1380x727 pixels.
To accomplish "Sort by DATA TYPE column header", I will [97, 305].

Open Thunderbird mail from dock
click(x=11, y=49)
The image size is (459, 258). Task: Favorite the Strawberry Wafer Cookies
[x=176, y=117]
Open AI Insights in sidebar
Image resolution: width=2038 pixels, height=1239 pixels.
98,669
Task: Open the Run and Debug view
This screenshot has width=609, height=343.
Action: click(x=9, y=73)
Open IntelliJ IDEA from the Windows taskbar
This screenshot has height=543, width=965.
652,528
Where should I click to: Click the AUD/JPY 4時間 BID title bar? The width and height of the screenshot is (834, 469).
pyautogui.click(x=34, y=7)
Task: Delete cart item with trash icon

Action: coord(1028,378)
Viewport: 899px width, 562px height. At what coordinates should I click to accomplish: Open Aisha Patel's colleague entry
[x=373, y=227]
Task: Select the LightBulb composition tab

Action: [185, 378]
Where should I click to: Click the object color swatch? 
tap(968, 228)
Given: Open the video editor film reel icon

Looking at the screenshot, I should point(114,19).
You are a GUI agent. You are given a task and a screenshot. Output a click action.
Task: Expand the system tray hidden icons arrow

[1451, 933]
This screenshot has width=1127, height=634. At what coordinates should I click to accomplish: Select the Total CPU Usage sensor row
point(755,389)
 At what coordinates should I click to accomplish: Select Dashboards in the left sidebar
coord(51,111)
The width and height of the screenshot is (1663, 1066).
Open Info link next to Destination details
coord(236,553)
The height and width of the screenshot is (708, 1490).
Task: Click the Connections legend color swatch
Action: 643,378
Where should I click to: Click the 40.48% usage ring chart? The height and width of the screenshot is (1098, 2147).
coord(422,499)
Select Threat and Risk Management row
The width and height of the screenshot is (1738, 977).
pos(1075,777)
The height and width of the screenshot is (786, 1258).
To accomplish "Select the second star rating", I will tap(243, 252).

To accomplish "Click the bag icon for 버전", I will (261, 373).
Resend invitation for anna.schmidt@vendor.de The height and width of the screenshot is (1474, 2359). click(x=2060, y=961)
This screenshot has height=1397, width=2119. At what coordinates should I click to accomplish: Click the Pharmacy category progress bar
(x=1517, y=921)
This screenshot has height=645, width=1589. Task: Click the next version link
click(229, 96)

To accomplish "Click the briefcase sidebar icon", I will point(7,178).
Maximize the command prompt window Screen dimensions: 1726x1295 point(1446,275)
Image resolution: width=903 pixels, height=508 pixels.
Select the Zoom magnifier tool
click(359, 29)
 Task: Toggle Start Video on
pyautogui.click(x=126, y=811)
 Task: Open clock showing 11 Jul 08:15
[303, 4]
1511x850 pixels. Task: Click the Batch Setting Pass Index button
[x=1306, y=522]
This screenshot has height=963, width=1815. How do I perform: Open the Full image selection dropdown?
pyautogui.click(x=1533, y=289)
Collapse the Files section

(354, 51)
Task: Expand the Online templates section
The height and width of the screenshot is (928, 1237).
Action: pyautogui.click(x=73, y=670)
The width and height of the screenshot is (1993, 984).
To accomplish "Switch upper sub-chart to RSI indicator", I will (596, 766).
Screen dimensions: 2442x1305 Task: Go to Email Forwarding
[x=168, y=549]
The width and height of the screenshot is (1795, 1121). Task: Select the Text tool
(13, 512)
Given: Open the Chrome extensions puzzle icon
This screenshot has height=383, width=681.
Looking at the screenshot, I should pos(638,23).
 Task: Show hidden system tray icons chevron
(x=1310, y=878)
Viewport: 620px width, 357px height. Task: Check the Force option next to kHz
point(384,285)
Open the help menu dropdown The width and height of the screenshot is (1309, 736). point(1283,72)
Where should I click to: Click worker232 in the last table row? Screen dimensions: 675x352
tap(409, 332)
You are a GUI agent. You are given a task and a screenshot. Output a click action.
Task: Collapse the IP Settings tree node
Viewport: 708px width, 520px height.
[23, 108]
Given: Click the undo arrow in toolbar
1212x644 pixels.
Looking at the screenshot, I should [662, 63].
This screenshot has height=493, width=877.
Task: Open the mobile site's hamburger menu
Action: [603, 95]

WHAT NEEDS TO BE DONE:
Determine the number of lines in the data that contain "will" as a word or string, and state only that number.

EXERCISE RESULT:
5